The Maritime Silk Road Freight Index was launched on a trial basis by the Shanghai Shipping Exchange last July. The index takes January 2015 as its base point, and at that time it had a value of 100.
The latest update, released on February 29, shows that the index has declined to 65.11 after falling 10.3 percent over the previous month alone.
The index is divided into four subindexes—container imports, container exports, dry bulk imports and tanker imports—each of which began with a value of 100. The dry bulk figure has declined to 56.14, down 7.3 percent since the end of January. The index is based on the freight volume and rate, and the data is taken from other indices published by the SSE
In August, the state-owned China Daily newspaper reported SSE President Zhang Ye as saying the index was intended to "enhance the transparency and influence of the market."
China's economic slowdown has triggered a drastic decline in worldwide shipping activity.
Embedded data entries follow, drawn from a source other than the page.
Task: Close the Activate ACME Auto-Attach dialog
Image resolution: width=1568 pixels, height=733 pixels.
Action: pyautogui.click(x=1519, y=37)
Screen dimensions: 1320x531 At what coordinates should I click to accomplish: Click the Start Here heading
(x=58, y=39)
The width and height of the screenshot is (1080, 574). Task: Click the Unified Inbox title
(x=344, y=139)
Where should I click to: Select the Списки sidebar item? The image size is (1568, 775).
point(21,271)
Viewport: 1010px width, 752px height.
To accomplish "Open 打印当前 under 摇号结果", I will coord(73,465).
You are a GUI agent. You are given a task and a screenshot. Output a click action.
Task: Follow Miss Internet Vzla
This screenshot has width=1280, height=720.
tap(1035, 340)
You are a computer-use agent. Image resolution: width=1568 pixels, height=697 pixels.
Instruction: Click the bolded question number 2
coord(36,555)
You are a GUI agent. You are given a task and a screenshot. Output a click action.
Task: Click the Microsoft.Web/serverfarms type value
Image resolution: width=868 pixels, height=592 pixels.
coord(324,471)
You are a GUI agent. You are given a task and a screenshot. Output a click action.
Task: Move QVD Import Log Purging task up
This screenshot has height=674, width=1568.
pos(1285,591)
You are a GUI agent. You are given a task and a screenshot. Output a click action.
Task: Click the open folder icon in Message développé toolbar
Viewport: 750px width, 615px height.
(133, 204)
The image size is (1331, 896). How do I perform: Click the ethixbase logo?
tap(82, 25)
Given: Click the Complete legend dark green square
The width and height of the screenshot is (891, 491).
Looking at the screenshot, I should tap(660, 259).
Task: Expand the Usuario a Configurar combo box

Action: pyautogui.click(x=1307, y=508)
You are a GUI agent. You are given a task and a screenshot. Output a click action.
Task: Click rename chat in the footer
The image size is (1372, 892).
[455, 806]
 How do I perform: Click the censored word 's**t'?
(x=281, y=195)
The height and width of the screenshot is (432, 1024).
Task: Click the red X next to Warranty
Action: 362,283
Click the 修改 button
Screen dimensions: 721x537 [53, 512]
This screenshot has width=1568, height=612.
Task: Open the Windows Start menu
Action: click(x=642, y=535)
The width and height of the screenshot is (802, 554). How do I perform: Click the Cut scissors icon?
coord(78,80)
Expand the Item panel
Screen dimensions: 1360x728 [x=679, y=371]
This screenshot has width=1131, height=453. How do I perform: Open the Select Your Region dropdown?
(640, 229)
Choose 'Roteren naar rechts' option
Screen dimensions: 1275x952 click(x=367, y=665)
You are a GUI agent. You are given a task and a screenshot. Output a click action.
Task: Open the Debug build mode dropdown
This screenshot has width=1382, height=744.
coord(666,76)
China's exports fell 25.4 percent year on year in February, and imports were down 13.8 percent.
The Baltic Dry Index, the global measure of the cost of shipping coal, iron ore, grain and other non-oil commodities, fell to a record low in February. At 9 a.m. on Friday it stood at $384, down from a peak of $1,222 in August.
Xi proposed the creation of the Maritime Silk Road, a trade route linking China with countries in Southeast Asia, Africa and Europe, in 2013. The following year he said China would provide $40 billion to support infrastructure development and other projects in countries along the route and that of another trade channel, the Silk Road Economic Belt.